Every line below from the one containing "802x829 pixels. Task: Click" through the one containing "Task: Select VirtualCurveExtrusion.5" must be transcribed exactly. Omit all lines outside that stretch.

Supplied records ▸
##########
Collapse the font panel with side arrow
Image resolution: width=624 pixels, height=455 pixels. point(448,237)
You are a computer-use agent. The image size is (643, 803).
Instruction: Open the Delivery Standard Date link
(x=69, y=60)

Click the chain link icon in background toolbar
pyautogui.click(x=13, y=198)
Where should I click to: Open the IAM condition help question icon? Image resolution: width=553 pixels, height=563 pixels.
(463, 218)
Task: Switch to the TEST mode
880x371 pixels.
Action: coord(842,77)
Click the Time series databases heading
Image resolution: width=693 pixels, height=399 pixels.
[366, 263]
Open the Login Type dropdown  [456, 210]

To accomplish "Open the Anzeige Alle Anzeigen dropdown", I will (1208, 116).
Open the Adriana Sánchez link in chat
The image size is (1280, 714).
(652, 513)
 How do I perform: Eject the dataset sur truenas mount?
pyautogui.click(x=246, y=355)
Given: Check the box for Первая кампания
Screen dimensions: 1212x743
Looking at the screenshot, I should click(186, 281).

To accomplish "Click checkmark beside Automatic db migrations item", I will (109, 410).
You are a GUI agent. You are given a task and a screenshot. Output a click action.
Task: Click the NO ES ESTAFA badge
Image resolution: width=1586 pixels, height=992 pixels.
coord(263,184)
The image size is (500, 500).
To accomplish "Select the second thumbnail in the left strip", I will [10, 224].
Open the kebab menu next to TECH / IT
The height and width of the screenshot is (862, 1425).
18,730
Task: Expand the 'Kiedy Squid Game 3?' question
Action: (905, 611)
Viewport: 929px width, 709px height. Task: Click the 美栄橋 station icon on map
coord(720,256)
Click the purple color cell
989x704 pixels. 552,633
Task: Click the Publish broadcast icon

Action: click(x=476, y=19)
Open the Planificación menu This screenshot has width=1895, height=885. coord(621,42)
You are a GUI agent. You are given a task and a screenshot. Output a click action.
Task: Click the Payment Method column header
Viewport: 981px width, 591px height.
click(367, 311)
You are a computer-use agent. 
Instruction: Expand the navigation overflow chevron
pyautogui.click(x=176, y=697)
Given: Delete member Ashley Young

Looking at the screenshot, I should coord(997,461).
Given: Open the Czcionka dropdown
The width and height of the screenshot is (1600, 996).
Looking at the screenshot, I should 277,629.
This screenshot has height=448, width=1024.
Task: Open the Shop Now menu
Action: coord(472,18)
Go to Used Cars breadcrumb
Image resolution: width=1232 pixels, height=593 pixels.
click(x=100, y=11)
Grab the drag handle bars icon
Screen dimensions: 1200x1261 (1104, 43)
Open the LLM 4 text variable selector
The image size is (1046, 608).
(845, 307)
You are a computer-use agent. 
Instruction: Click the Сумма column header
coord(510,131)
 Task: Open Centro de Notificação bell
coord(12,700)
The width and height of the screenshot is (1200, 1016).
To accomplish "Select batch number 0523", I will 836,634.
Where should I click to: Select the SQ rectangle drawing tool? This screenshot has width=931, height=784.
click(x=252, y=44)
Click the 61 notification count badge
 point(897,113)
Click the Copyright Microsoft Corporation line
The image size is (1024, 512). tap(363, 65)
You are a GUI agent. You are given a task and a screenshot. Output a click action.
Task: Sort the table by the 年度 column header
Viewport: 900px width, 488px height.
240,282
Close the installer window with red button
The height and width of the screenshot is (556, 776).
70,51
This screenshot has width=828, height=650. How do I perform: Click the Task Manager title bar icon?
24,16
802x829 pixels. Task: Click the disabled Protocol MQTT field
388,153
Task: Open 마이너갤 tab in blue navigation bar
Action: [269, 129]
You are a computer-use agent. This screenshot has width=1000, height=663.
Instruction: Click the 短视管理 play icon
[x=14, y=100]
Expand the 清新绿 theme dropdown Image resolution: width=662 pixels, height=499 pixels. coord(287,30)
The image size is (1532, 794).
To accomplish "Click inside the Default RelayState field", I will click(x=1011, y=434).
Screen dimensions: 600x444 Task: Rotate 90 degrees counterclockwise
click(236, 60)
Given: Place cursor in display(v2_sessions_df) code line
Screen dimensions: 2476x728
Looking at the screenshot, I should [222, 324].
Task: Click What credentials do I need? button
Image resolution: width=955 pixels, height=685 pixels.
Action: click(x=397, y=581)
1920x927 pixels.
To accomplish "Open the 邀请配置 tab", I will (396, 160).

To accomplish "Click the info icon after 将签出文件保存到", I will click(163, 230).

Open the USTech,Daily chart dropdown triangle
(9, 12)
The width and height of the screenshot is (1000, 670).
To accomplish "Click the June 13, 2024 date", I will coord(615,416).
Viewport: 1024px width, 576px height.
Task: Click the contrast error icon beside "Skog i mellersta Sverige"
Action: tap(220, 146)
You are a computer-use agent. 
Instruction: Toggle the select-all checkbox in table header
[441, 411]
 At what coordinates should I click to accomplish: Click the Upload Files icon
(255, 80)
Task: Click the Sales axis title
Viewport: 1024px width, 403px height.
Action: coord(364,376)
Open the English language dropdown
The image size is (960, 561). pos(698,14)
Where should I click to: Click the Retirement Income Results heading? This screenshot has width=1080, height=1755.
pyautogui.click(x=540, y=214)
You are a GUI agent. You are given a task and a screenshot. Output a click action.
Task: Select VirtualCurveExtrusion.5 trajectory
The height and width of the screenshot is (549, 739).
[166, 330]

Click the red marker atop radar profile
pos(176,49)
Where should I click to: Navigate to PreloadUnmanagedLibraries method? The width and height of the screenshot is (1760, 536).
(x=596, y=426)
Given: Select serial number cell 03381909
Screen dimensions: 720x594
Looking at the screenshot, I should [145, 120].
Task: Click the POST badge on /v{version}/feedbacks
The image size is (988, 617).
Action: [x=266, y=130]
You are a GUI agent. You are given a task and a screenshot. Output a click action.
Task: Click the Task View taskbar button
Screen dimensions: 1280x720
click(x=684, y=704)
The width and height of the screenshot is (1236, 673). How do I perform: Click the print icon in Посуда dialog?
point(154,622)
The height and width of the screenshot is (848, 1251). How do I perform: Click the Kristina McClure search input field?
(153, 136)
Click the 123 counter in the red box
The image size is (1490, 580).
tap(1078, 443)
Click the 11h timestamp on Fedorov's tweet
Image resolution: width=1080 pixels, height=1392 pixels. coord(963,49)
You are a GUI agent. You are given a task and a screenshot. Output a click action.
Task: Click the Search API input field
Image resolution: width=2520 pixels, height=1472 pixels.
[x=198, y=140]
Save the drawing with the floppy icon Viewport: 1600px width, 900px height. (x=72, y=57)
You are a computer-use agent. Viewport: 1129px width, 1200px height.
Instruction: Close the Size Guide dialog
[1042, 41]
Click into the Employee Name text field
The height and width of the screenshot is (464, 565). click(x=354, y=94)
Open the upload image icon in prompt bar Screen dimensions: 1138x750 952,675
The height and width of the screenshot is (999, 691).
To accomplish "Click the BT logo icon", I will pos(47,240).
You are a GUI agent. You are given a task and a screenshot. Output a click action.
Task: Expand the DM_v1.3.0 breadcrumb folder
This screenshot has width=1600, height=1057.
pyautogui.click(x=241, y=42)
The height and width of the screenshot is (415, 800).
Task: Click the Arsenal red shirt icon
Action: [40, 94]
##########
Solution ▸
802x829 pixels. Task: Click the disabled Protocol MQTT field
388,153
Task: Open 마이너갤 tab in blue navigation bar
Action: [269, 129]
You are a computer-use agent. This screenshot has width=1000, height=663.
Instruction: Click the 短视管理 play icon
[x=14, y=100]
Expand the 清新绿 theme dropdown Image resolution: width=662 pixels, height=499 pixels. coord(287,30)
The image size is (1532, 794).
To accomplish "Click inside the Default RelayState field", I will click(x=1011, y=434).
Screen dimensions: 600x444 Task: Rotate 90 degrees counterclockwise
click(236, 60)
Given: Place cursor in display(v2_sessions_df) code line
Screen dimensions: 2476x728
Looking at the screenshot, I should [222, 324].
Task: Click What credentials do I need? button
Image resolution: width=955 pixels, height=685 pixels.
Action: click(x=397, y=581)
1920x927 pixels.
To accomplish "Open the 邀请配置 tab", I will (396, 160).

To accomplish "Click the info icon after 将签出文件保存到", I will click(163, 230).

Open the USTech,Daily chart dropdown triangle
(9, 12)
The width and height of the screenshot is (1000, 670).
To accomplish "Click the June 13, 2024 date", I will coord(615,416).
Viewport: 1024px width, 576px height.
Task: Click the contrast error icon beside "Skog i mellersta Sverige"
Action: tap(220, 146)
You are a computer-use agent. 
Instruction: Toggle the select-all checkbox in table header
[441, 411]
 At what coordinates should I click to accomplish: Click the Upload Files icon
(255, 80)
Task: Click the Sales axis title
Viewport: 1024px width, 403px height.
Action: coord(364,376)
Open the English language dropdown
The image size is (960, 561). pos(698,14)
Where should I click to: Click the Retirement Income Results heading? This screenshot has width=1080, height=1755.
pyautogui.click(x=540, y=214)
You are a GUI agent. You are given a task and a screenshot. Output a click action.
Task: Select VirtualCurveExtrusion.5 trajectory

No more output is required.